Em Memória da Tusca – Carla Vieira

Ontem senti a morte de perto. Ontem foi o dia em que cheguei a casa mal preparada para ver o que vi, e o mundo tremeu. Perdi o equilíbrio, caí ao chão o solucei como se a morte já tivesse chegado. Na verdade foi hoje que chegou e levou um pedaço de mim. Levou-me a minha melhor amiga peludinha, a minha Tusca, que durante quinze anos me viu crescer e cresceu comigo.

Ontem vi sofrimento e experienciei-o também.
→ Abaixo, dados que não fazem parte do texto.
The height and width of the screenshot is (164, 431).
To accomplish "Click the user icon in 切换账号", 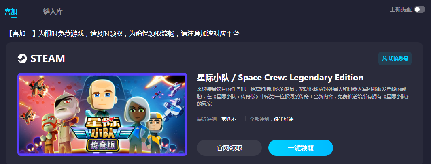I will pos(384,58).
Ontem tomei a decisão mais adulta da minha vida e escolhi entre a vida e a morte. Não pisquei os olhos e veio-me à boca o que sempre tive dúvidas de dizer. Ontem escolhi a morte de hoje. Ontem escolhi eutanásia.

Nunca pensei ser enfrentada com uma escolha desta maturidade. Sempre assumi (covardemente), que um dia iria acordar, ir-lhes dar de comer, chamar por ela e não obter resposta. Assumi que iria chorar mas assumi igualmente que seria uma partida pacífica, de quem adormeceu feliz e apenas dorme um longo sono. Não foi assim que o mundo quis. O mundo quis testar a resiliência dela e a minha força também. Digo com orgulho que ambas passamos esse teste. Ela à sua maneira, cheia de dores mas a manter-se acordada segundo a segundo, minuto a minuto, horas infindáveis de dor visível que me trazia lágrimas aos olhos, mas ainda assim acordada, linda, mais forte do que eu, viva. E eu também passei o teste, à minha maneira, escolhendo a morte dela em vez do egoísmo que seria esperar que a vida dela se esgotasse, em vez do egoísmo que seria dizer “prefiro que ela viva mais em sofrimento do que levá-la ao veterinário”.
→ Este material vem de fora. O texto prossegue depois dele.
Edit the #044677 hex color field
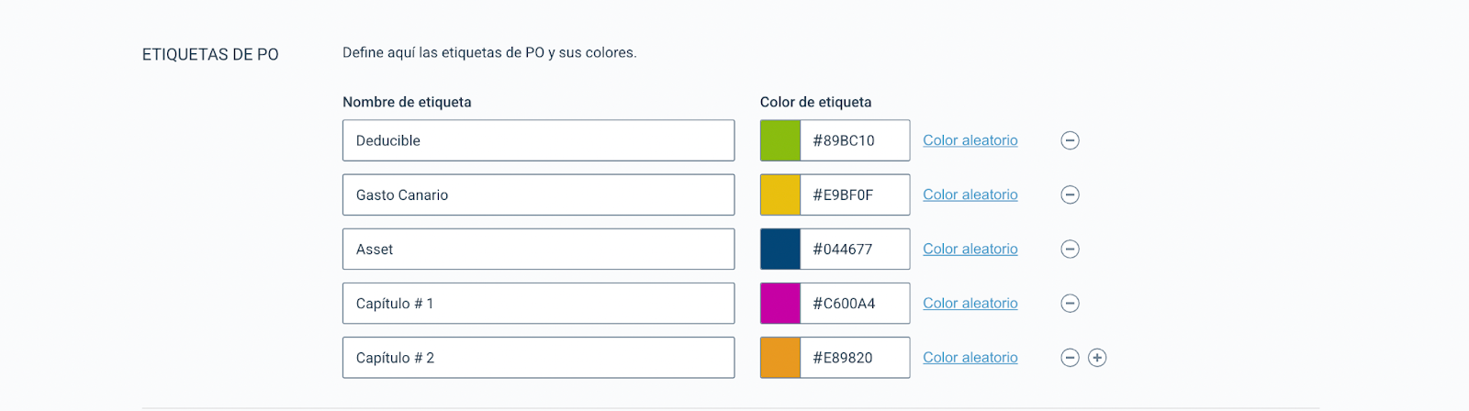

A verdade é que ela estava a sofrer demasiado, e por muito terrível que foi ver a vida a esvair-se dos olhos ceguinhos dela, mais terrível seria deixar a natureza seguir o seu rumo. A natureza queria-a sofrida. A natureza fez a minha pequena sofrer, e eu disse-lhe que já chega. Ninguém faz sofrer o que é meu.

A minha noite existiu sem descanso. A dela também. Assumi – mais uma vez na minha covardia – que se calhar a noite a aliviasse do fardo da dor. Mais uma vez provou-se que a família (mas mais propriamente eu) tínhamos uma escolha a fazer. Orgulho-me, na minha dor, de ter feito a melhor escolha possível. Toda a gente tratou bem dela. Todos nós, a família, lhe demos um beijinho, um adeus final, festas pelo focinho, e finalmente o corpinho deixou de trabalhar, os pulmões pararam e ela partiu. Partiu connosco, partiu com a família ao lado, partiu como quem adormece depois de um longo dia. Partiu, espero eu, com um final respiro de alívio.

Restam-nos quinze anos de memórias. Quinze anos com ela a acompanhar-nos. A forte. A pequena. A morceguinho. A Tusca.

Veio ter connosco pequenina numa caixa e numa caixa nos foi entregue para enterro. Consolo-me em pensar que estará sempre cá em casa, connosco, onde pertence.

Estou triste mas aprendi muito com ela. Por esse motivo agradeço-lhe. Agradeço a força dela e ter aguentado uma noite inteira comigo ao lado a falar com ela, a contar-lhe histórias, a rir-me dela e para ela. Agradeço-lhe a ligação que construímos juntas ao ponto de eu ser a única que a acalmou em toda a sua dor, a única que a fortaleceu, que a sentiu e a fez sentir acompanhada. Que ela teve uma vida feliz e teve sorte em vir morar connosco, teve. Mas nós, os humanos dela, nós é que fomos os sortudos. Nós é que não a merecemos.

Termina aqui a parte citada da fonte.